◆ **Information shown**
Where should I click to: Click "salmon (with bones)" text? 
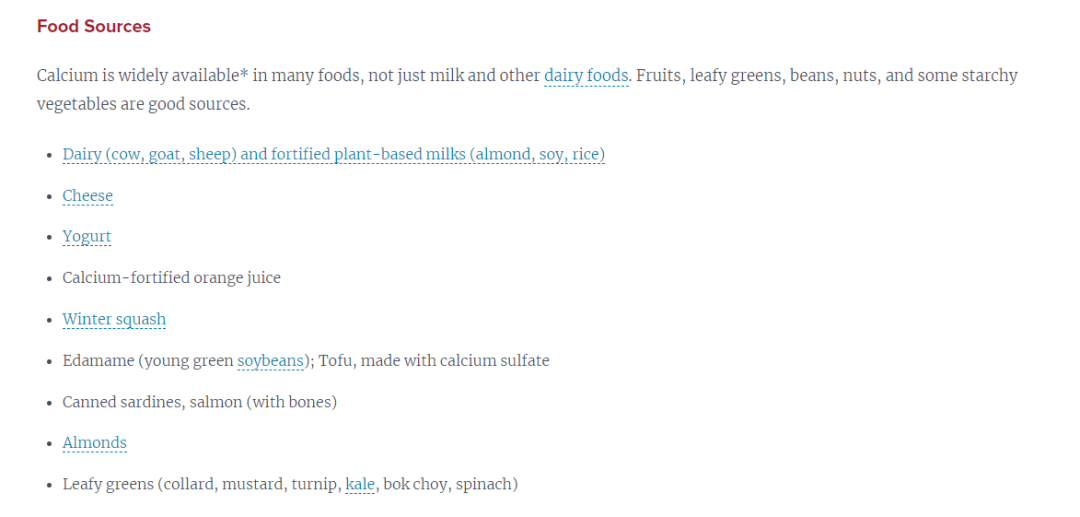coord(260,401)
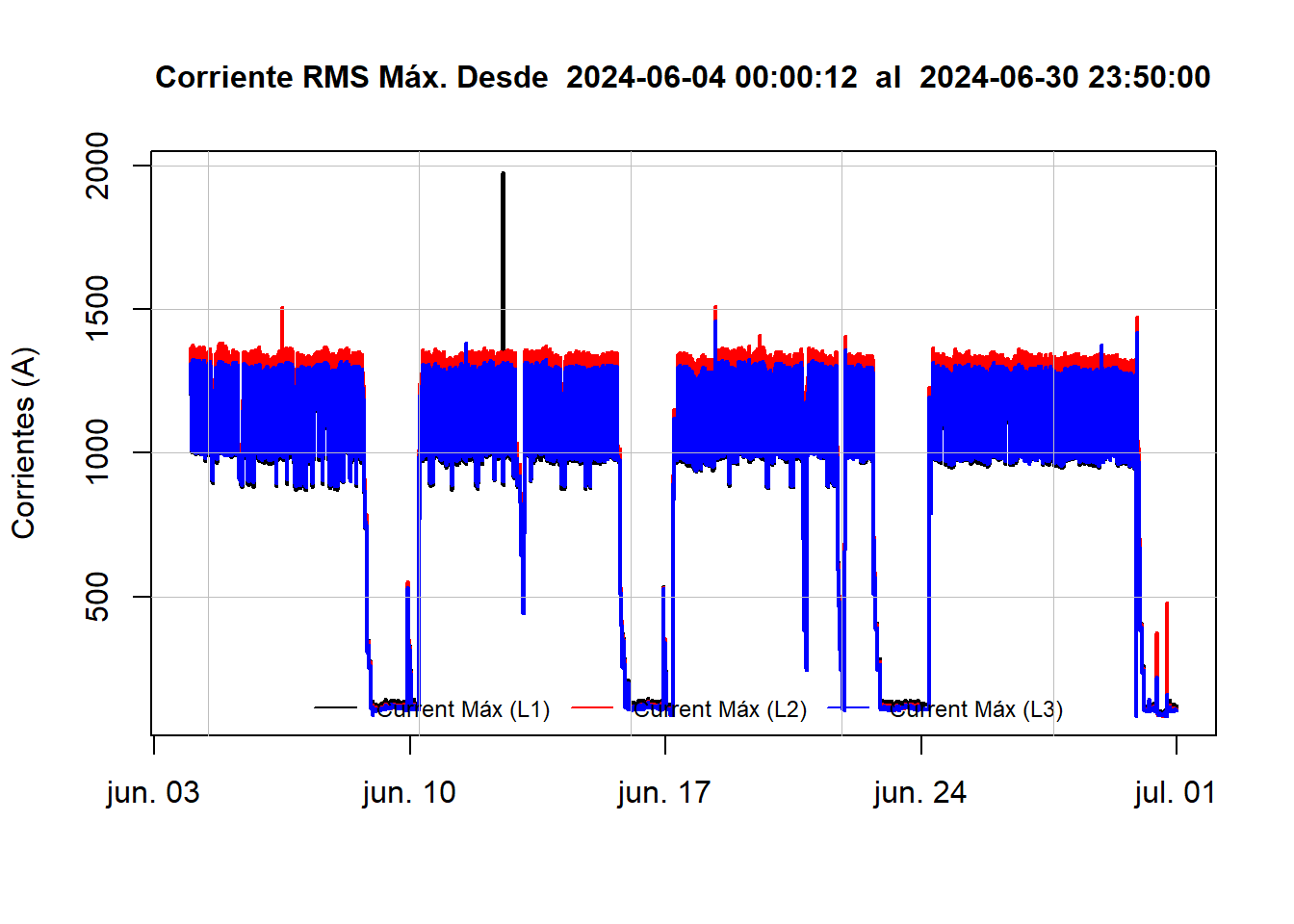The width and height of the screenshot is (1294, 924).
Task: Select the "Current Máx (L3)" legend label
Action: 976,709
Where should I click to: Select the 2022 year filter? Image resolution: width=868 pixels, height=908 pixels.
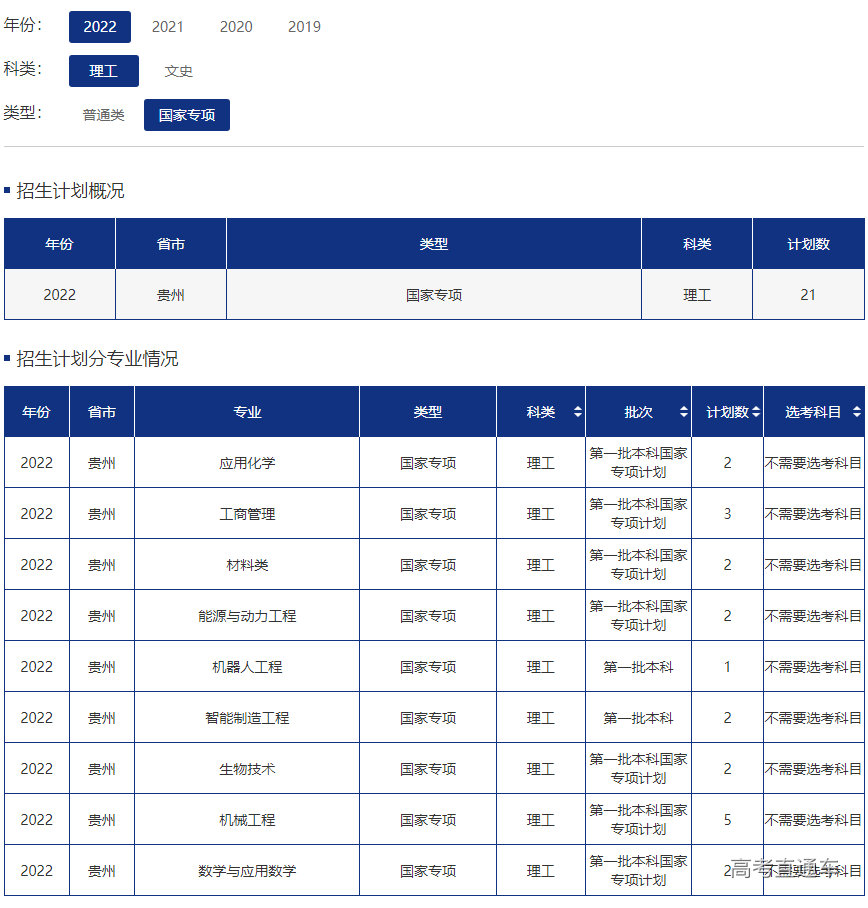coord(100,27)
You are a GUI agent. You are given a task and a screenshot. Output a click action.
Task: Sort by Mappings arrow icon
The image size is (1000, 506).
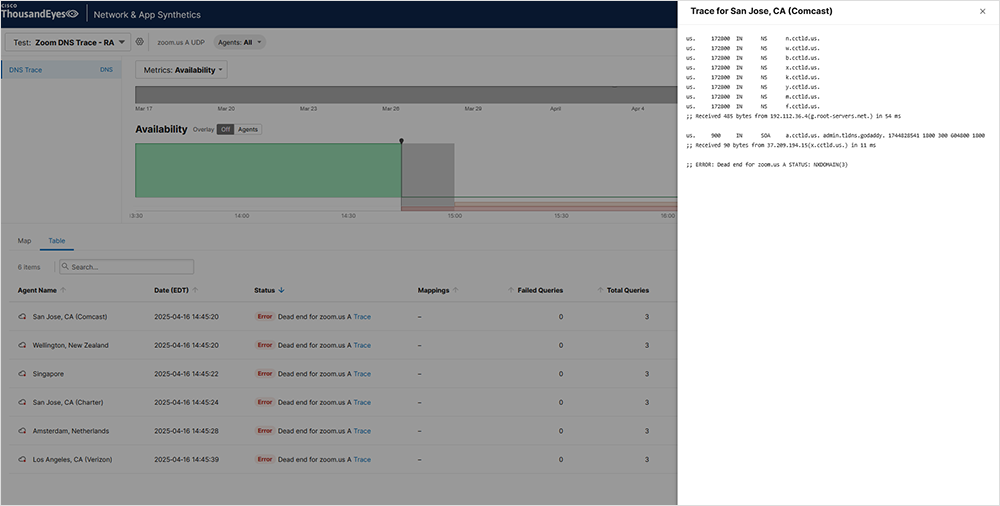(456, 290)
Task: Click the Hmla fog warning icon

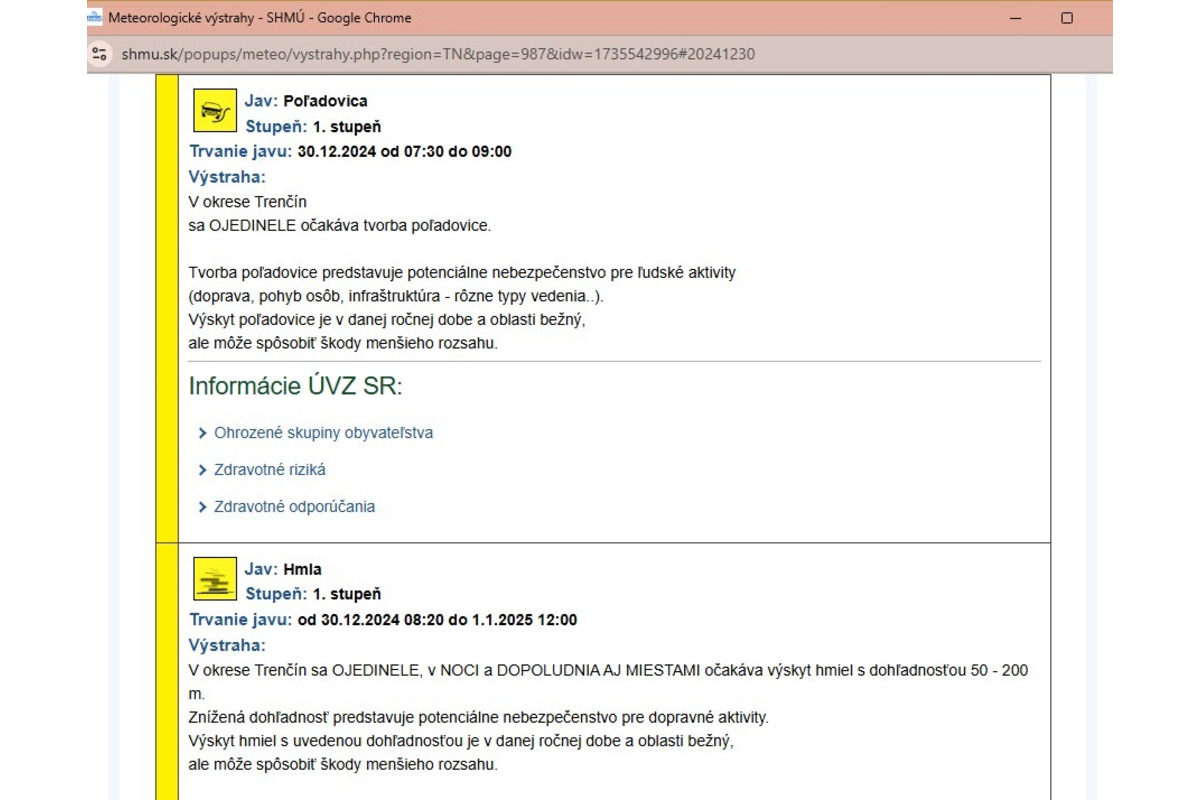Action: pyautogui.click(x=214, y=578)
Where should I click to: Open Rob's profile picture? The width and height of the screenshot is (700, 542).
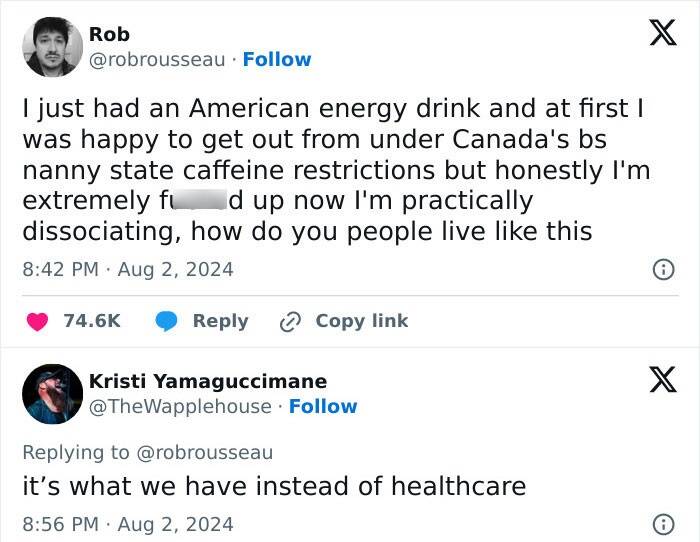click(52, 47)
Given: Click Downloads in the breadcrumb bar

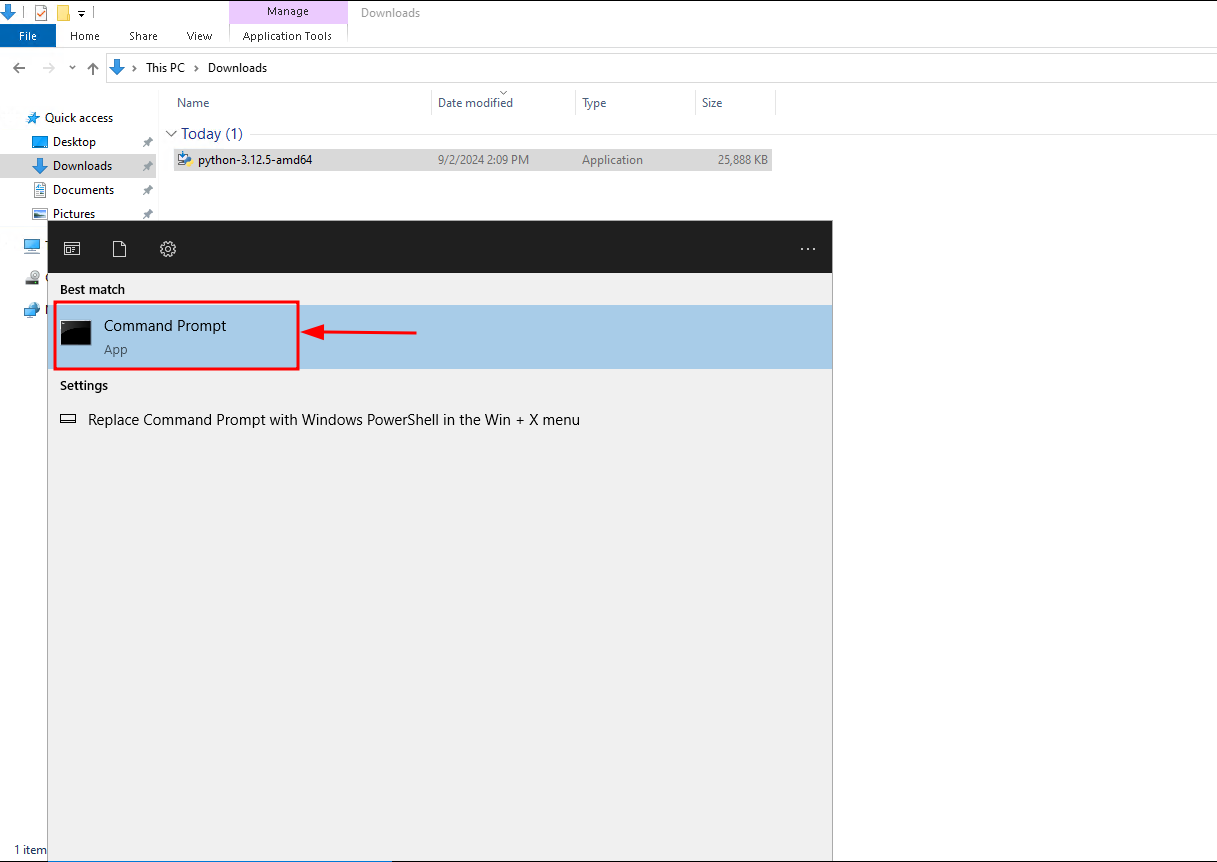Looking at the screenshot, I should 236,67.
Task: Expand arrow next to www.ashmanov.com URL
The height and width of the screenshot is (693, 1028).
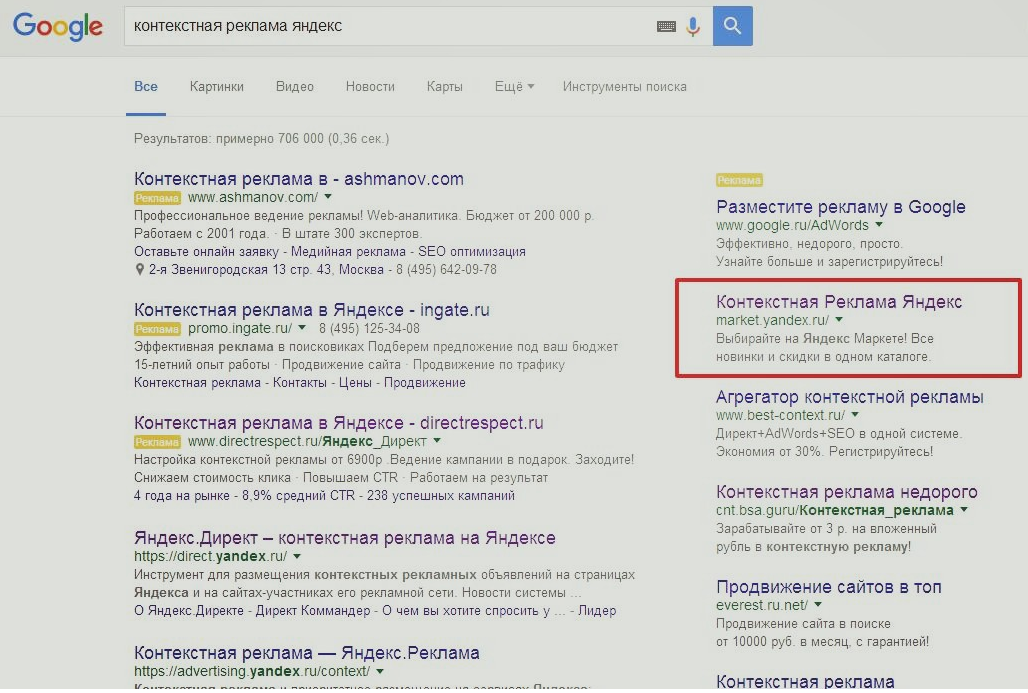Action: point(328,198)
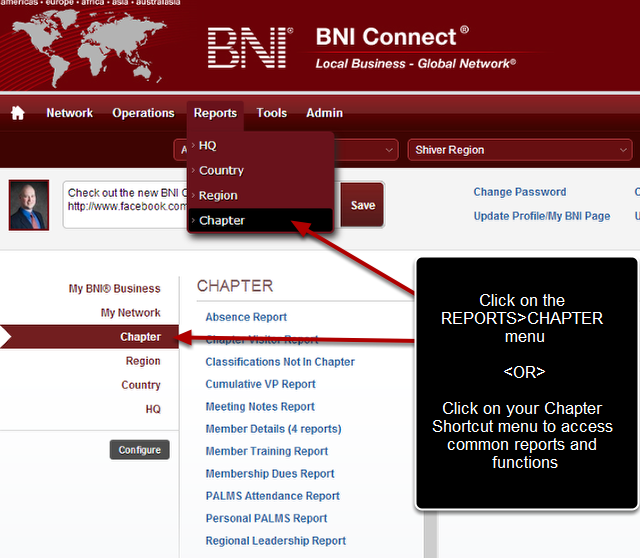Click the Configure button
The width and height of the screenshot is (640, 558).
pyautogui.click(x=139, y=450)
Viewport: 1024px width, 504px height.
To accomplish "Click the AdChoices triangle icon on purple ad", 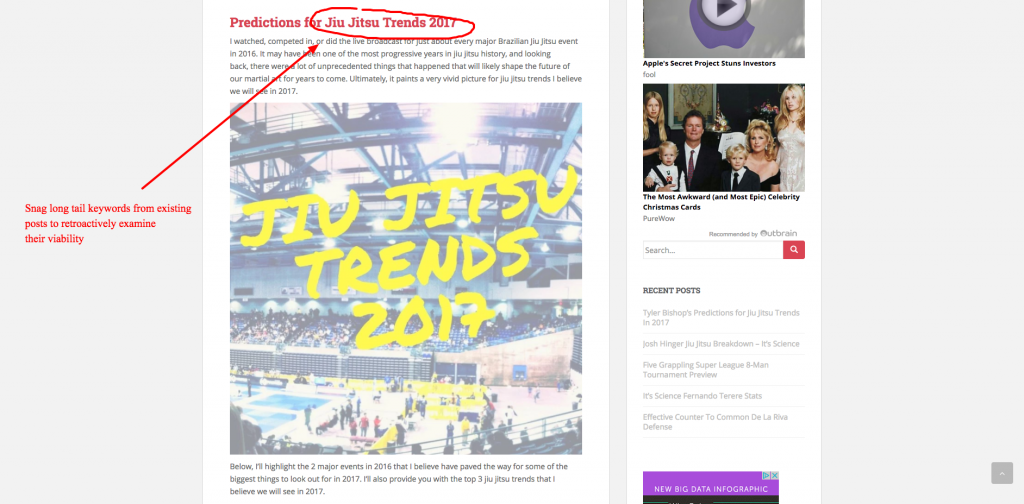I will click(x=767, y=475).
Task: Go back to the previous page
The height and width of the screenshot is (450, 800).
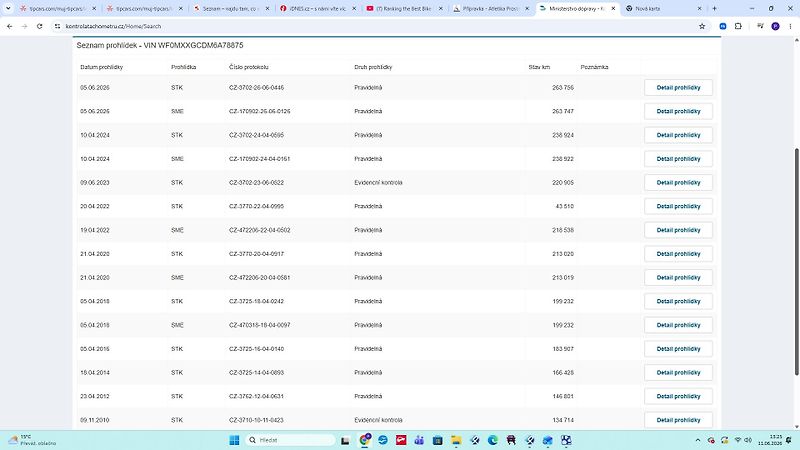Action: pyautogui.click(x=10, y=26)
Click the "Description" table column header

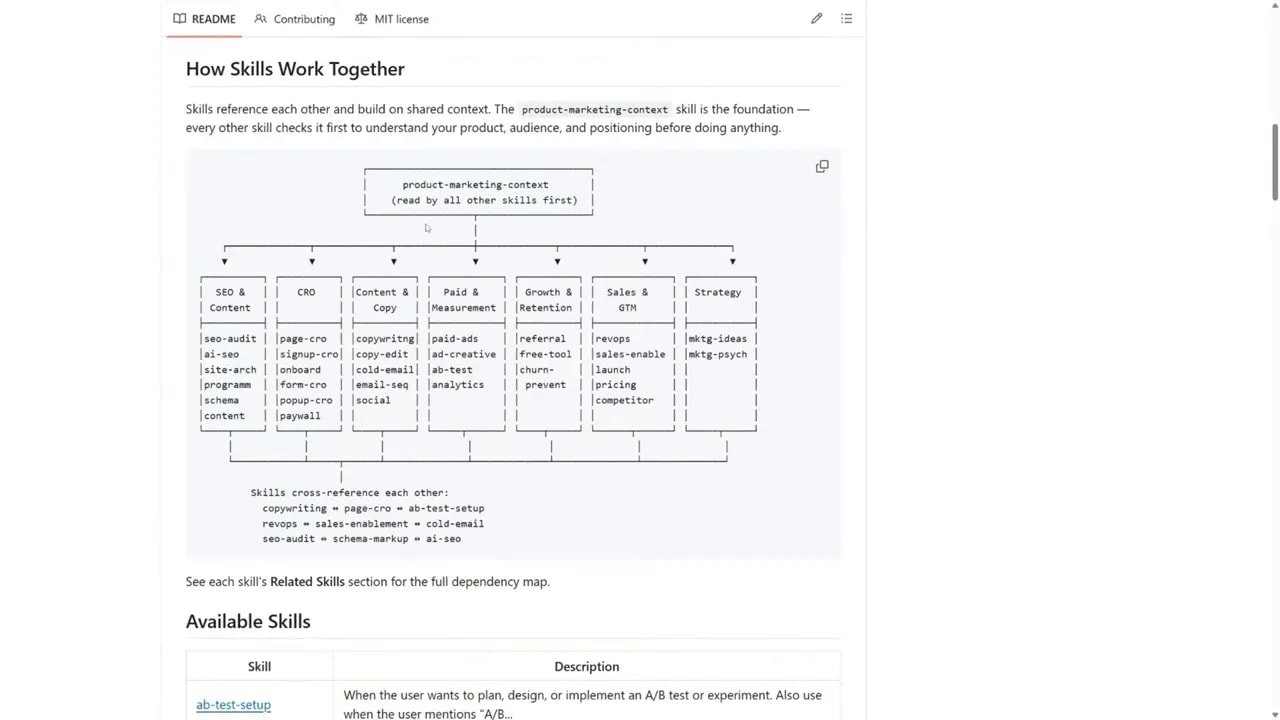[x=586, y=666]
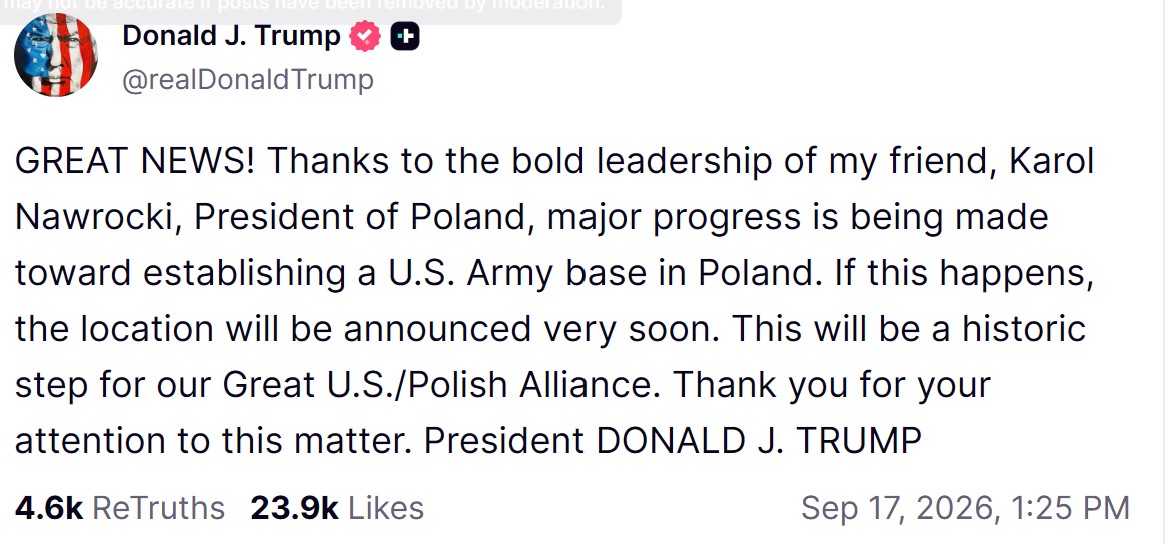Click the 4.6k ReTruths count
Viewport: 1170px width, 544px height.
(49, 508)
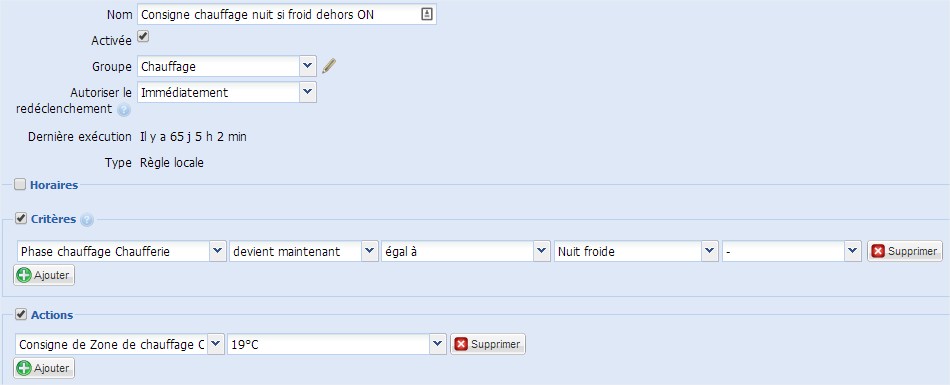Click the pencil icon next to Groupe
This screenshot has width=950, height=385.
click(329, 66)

◆ **Work request**
Copy word for word the lines of the records above from the one with "Task: Sort by Mappings arrow icon" up to and including the one with "Task: Expand arrow". Skip the pictures.

◆ **Solution to the exercise**
Task: Sort by Mappings arrow icon
The image size is (1000, 506).
(456, 290)
Task: Click the Hmla fog warning icon

Action: pyautogui.click(x=214, y=578)
Where should I click to: Open Rob's profile picture? The width and height of the screenshot is (700, 542).
click(52, 47)
Given: Click Downloads in the breadcrumb bar

Looking at the screenshot, I should 236,67.
Task: Expand arrow next to www.ashmanov.com URL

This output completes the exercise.